Figure 5.

Proposed model of PCOS ovarian context. Our findings demonstrate the deregulation of progestin biosynthesis in the GCs of PCOS that may be responsible for the lower concentrations of pregnenolone (P5) and progesterone (P4) in the follicular fluid (FF). By contrast, the lower level of estradiol (E2) in the FF of PCOS is not associated with a decline in E2 biosynthesis in GCs, but more probably with E2 degradation in the FF. In addition, our study reveals that E2 lost the ability to regulate the expression of E2 target genes in PCOS, such as GREB1 (growth regulating estrogen receptor binding 1), BCL2 (B-cell lymphoma-2) or IKBA (NF-kappa-B inhibitor alpha). Among the various hypotheses, increased expression of NCOR1 (nuclear receptor corepressor-1) in PCOS might be implicated in the inhibition of estrogen receptor (ERs) transactivities. In that context, E2 could become unable to control GCs growth and contribute to the inflammatory environment of antral PCOS follicles.

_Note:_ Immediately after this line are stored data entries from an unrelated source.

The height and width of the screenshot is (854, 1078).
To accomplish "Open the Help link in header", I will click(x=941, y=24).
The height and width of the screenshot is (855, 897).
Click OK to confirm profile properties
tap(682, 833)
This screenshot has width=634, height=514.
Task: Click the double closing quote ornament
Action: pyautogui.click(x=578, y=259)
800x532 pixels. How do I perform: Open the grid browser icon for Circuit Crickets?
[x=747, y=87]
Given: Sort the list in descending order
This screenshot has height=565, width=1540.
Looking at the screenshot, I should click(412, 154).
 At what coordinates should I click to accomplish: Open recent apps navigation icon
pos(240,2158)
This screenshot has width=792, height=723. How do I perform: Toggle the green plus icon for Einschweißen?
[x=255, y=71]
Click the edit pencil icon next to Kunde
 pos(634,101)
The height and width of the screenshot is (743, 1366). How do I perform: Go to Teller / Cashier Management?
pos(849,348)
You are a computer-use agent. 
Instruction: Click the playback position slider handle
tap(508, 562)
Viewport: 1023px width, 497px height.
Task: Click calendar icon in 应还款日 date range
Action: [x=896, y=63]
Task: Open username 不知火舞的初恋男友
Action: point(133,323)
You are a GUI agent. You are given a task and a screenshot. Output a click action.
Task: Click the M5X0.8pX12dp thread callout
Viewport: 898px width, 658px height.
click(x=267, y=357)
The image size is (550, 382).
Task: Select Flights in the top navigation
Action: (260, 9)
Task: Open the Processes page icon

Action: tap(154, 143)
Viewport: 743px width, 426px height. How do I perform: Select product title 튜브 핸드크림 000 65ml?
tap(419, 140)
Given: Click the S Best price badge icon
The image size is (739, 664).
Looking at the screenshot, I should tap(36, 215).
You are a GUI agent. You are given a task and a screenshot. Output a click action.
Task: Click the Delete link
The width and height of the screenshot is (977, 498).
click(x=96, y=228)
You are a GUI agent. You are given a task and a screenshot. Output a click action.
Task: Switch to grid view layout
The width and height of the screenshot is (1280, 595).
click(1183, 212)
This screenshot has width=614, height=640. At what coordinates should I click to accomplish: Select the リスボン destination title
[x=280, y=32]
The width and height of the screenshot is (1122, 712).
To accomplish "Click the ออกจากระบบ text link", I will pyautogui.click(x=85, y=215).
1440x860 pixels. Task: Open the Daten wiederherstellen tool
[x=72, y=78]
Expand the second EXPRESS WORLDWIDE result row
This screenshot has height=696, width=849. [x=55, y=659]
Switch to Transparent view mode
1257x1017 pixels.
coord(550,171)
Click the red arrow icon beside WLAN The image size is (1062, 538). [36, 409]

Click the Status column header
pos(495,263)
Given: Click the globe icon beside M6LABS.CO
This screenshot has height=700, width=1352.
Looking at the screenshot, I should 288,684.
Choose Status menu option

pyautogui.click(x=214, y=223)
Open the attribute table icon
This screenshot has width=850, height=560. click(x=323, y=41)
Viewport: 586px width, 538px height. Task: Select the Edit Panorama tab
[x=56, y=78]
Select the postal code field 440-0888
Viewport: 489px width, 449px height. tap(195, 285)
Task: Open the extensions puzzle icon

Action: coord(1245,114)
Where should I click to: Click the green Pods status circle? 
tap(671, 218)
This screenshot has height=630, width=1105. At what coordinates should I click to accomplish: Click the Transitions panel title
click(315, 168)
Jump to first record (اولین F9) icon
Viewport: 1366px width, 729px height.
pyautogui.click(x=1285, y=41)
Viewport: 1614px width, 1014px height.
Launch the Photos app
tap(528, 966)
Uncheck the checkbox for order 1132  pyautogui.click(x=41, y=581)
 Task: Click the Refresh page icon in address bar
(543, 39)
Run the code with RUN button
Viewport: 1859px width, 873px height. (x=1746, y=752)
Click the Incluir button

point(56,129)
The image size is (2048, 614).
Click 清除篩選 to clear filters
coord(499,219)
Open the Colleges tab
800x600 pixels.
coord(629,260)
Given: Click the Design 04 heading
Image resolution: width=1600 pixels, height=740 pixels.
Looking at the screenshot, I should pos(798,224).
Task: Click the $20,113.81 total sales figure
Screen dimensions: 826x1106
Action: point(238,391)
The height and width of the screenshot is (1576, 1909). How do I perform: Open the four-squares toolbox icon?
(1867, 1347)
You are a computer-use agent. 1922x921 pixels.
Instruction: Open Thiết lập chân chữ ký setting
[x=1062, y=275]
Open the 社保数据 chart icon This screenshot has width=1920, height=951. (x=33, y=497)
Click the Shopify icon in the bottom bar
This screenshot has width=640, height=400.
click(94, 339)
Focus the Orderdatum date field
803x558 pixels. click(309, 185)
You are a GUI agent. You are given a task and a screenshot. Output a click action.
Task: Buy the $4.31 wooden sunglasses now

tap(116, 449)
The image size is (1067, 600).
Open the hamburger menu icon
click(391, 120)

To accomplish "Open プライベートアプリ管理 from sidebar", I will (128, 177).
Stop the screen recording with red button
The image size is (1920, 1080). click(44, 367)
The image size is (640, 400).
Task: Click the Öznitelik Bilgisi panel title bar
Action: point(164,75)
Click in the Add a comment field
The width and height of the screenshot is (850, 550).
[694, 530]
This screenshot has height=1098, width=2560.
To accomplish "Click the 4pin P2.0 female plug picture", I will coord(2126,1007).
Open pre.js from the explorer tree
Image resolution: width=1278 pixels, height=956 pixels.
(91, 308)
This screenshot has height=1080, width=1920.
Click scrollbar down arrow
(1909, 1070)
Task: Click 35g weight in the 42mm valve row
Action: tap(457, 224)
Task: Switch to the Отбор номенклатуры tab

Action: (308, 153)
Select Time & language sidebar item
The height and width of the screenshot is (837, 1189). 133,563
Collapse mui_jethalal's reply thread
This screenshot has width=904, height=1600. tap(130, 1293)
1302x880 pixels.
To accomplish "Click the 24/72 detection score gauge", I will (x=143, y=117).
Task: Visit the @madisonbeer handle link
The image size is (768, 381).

ADAMTS-1, a disintegrin-like metalloprotease with thrombospondin type motifs-1; AR, androgen receptor; CYP11A1, cholesterol chain cleavage enzyme; CYP19A1, aromatase; ∆4, delta-4 androstenedione; E1, estrone; ER, estrogen receptor; FSH, follicle-stimulating hormone; HSD3B2, 3β-hydroxysteroid dehydrogenase; LH, luteinizing hormone; NCOA1, or SRC-1 for steroid receptor coactivator-1; NFκB, nuclear factor-kappa B; PR, progesterone receptor; T, testosterone. Black full arrows show new deregulations demonstrated in the study along with known processes; black dashed arrows and grey writing show proposal hypothesis.